Exercise description:
Among the entries below, how many lines include "computer"? Give the number alone.

Saved data entries:
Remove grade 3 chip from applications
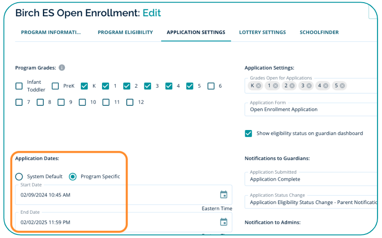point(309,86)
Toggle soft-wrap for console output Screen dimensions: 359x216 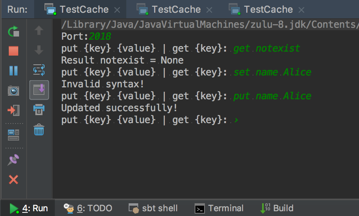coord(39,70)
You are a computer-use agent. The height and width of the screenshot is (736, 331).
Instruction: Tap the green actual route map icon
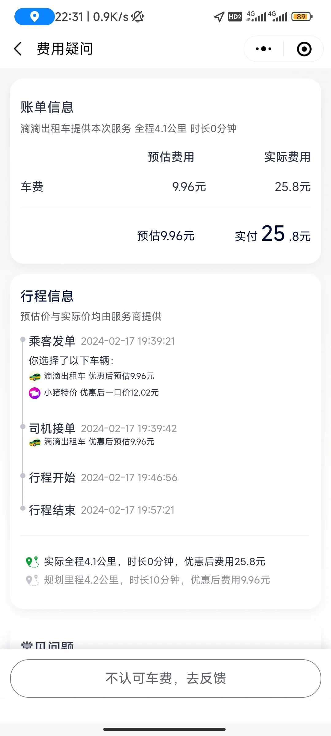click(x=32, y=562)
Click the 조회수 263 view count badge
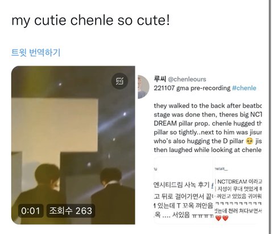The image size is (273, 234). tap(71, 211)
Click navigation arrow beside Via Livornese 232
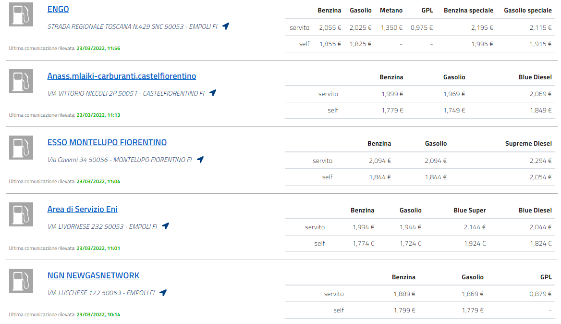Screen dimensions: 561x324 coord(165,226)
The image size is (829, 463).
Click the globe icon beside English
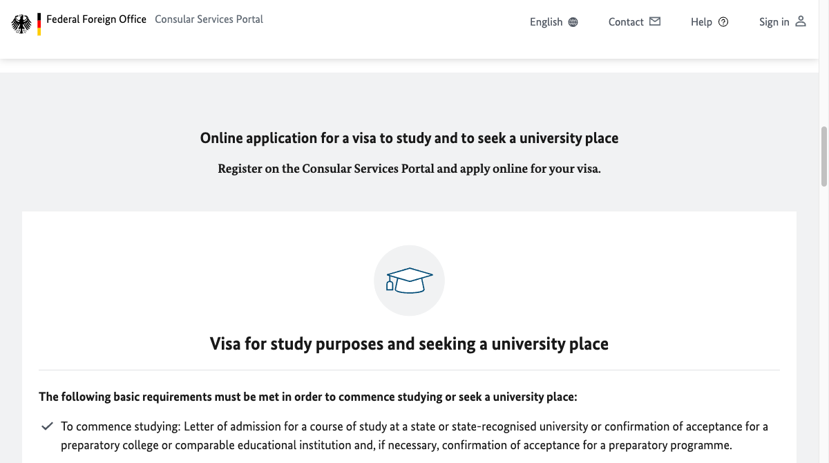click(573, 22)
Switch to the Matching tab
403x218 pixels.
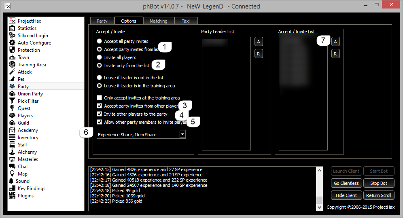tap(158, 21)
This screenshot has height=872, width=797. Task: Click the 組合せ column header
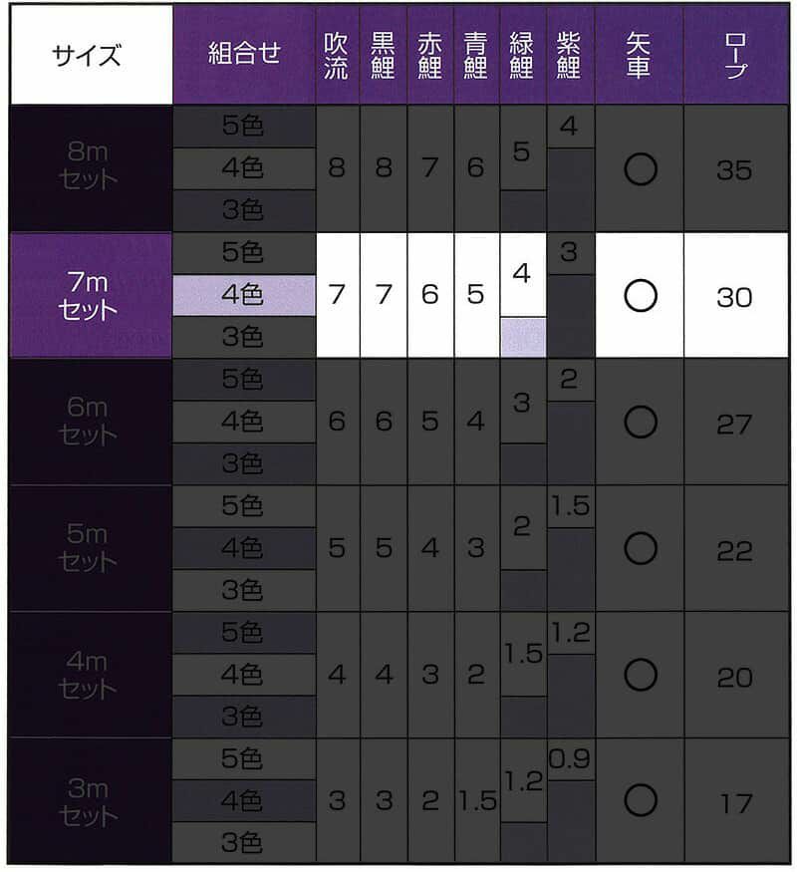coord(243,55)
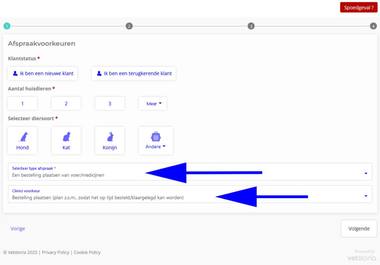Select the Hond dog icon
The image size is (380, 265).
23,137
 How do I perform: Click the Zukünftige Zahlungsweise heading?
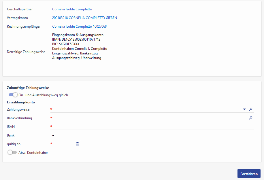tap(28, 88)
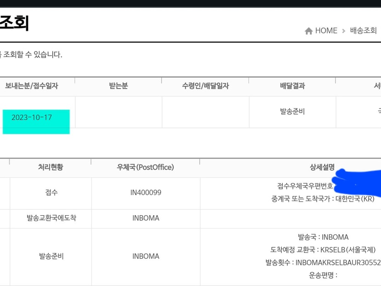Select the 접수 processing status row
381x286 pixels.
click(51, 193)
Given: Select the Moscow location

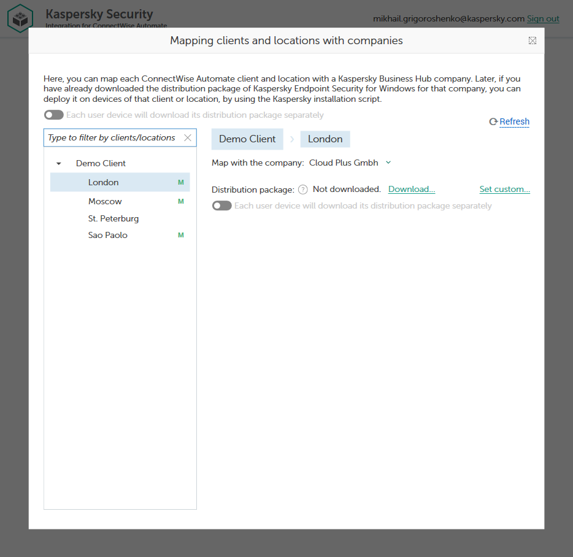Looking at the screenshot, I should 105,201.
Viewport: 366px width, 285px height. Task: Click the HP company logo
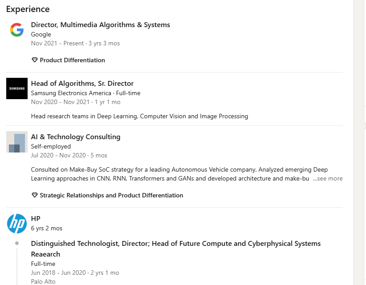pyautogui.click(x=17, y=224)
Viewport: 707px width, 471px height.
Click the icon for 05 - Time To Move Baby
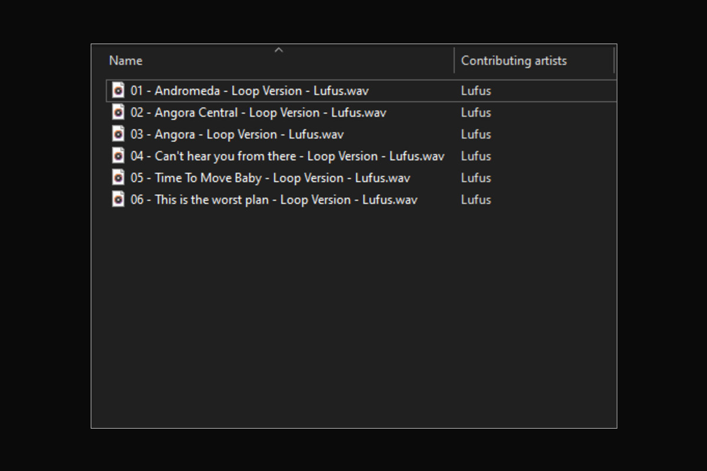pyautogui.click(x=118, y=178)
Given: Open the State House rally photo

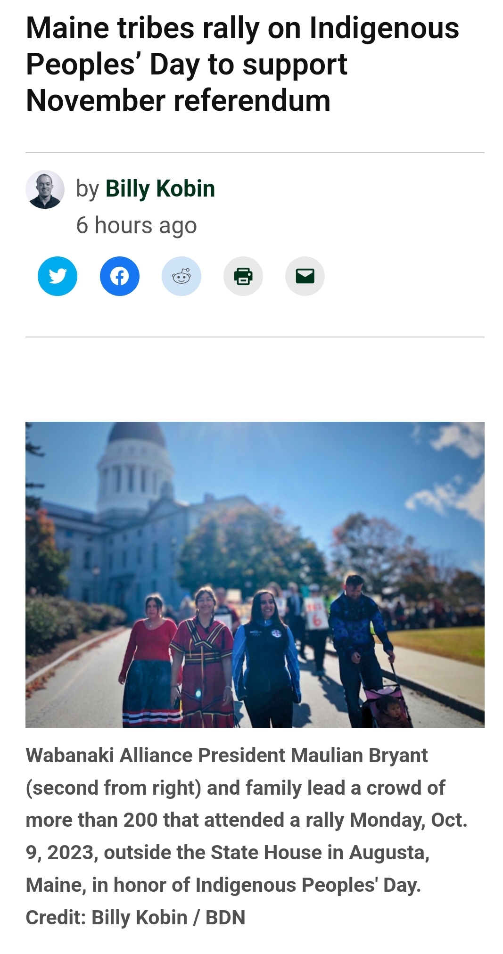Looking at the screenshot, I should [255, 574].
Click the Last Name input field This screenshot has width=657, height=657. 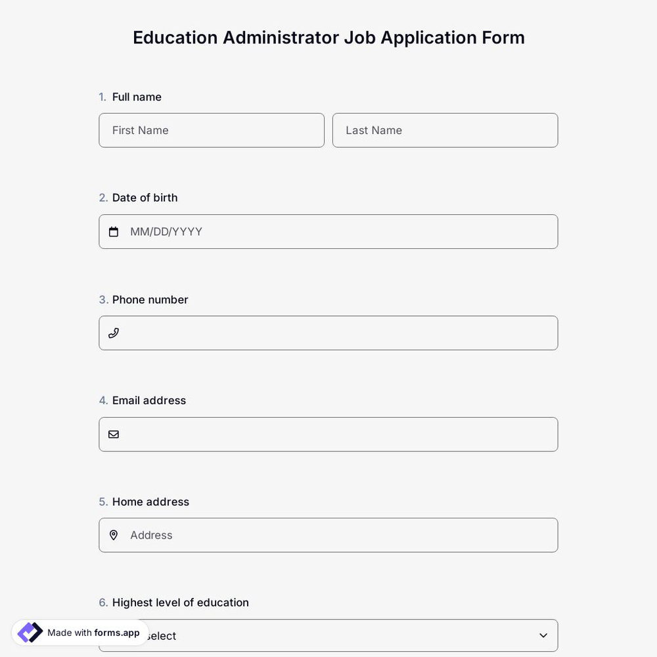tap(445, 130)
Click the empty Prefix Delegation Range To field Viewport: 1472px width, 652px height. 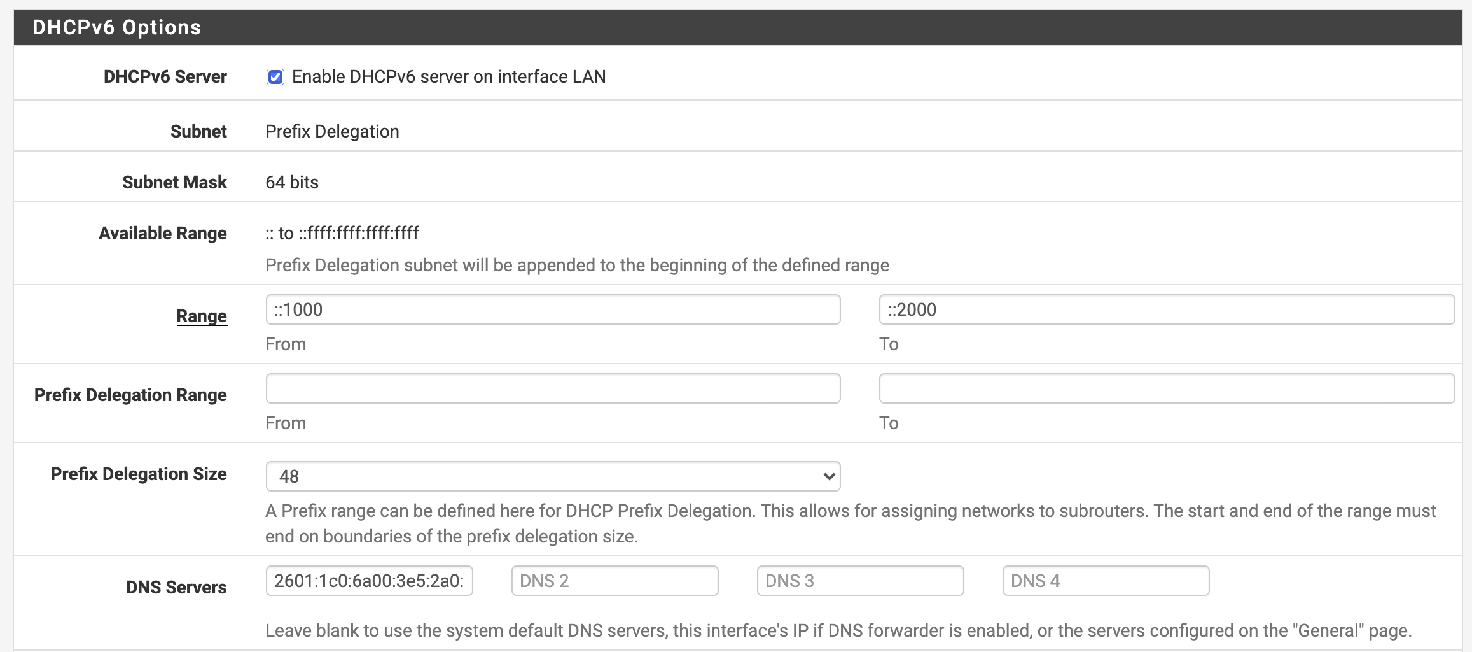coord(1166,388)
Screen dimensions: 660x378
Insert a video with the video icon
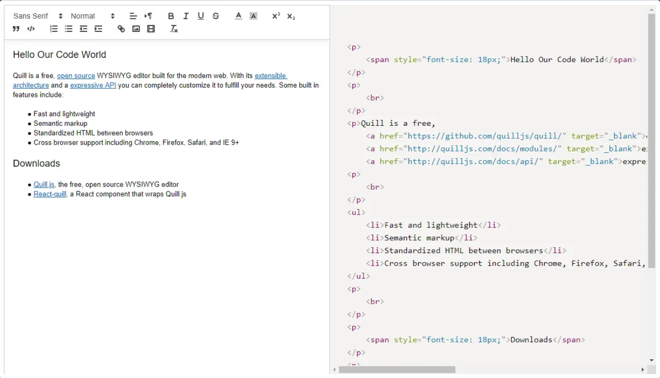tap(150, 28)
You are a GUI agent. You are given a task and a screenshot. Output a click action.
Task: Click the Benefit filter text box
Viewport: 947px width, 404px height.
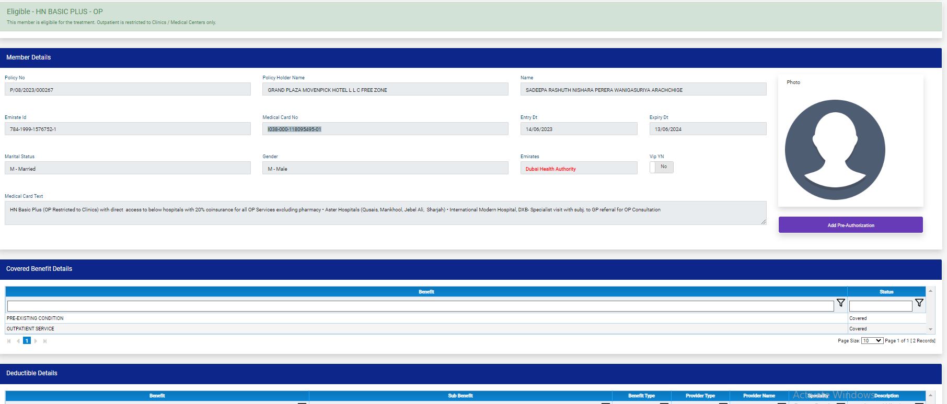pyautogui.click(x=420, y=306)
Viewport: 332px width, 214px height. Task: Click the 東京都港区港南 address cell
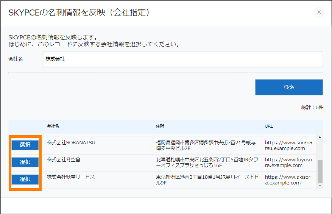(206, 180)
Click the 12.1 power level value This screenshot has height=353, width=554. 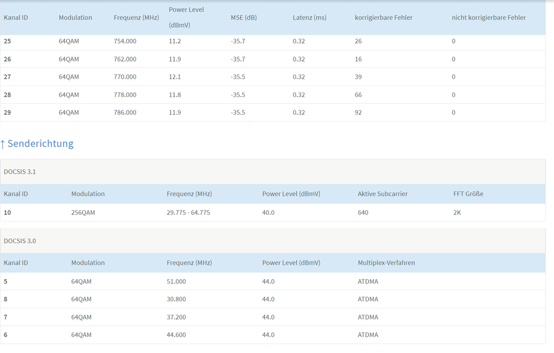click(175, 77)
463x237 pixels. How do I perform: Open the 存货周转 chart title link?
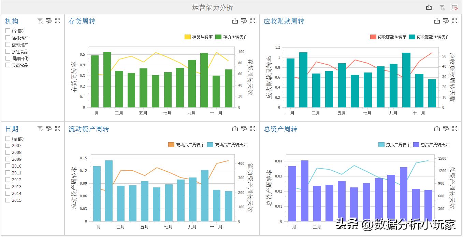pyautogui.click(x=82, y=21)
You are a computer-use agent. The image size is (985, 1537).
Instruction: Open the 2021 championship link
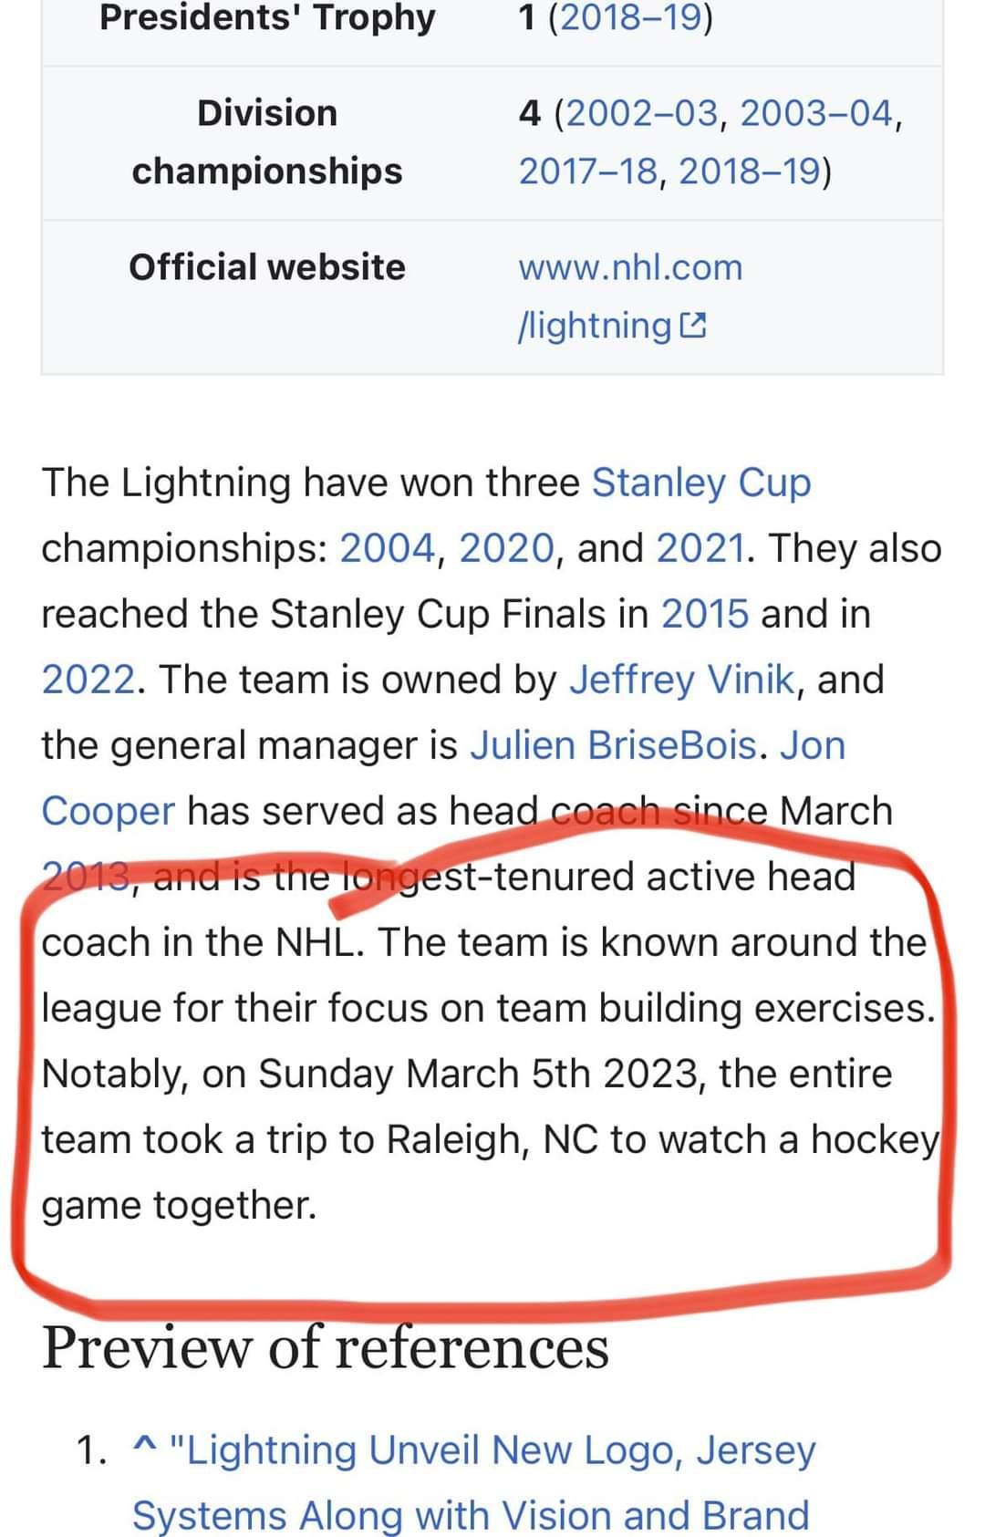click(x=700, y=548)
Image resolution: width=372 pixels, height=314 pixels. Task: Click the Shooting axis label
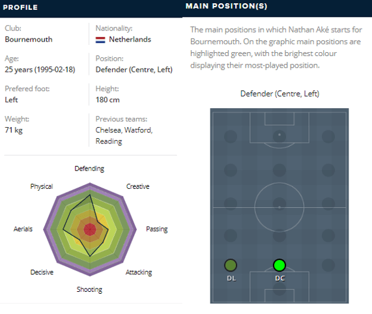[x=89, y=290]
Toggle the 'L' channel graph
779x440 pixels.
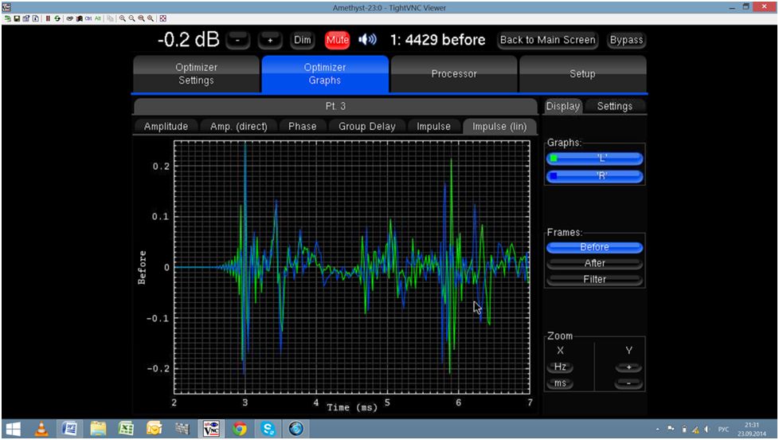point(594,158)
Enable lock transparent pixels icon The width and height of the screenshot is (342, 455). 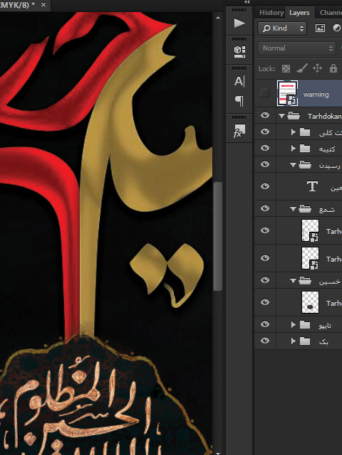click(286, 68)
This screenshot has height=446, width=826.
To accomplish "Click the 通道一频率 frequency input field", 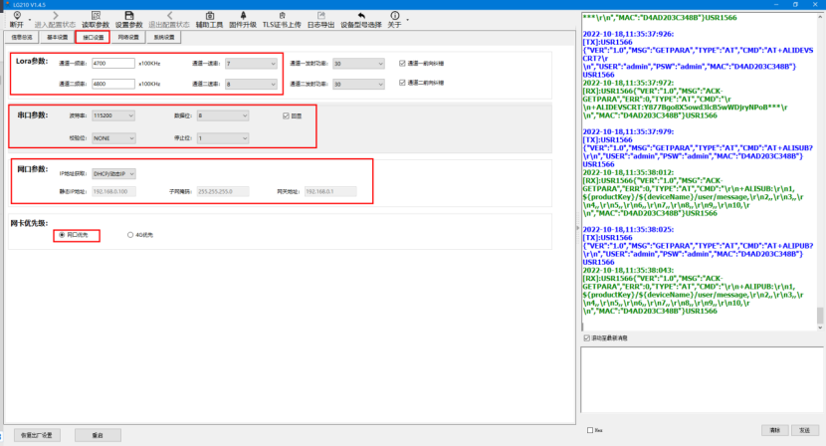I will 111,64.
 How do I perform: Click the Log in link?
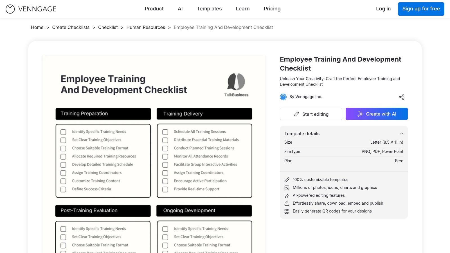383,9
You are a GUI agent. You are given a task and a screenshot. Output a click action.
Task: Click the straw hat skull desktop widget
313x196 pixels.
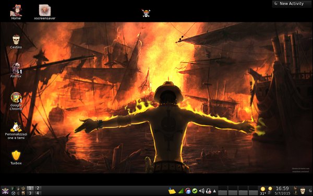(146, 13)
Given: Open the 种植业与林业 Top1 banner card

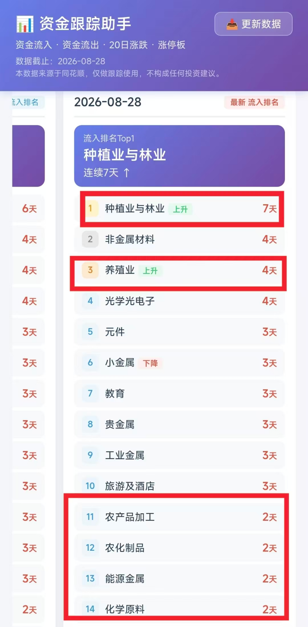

Problem solution:
2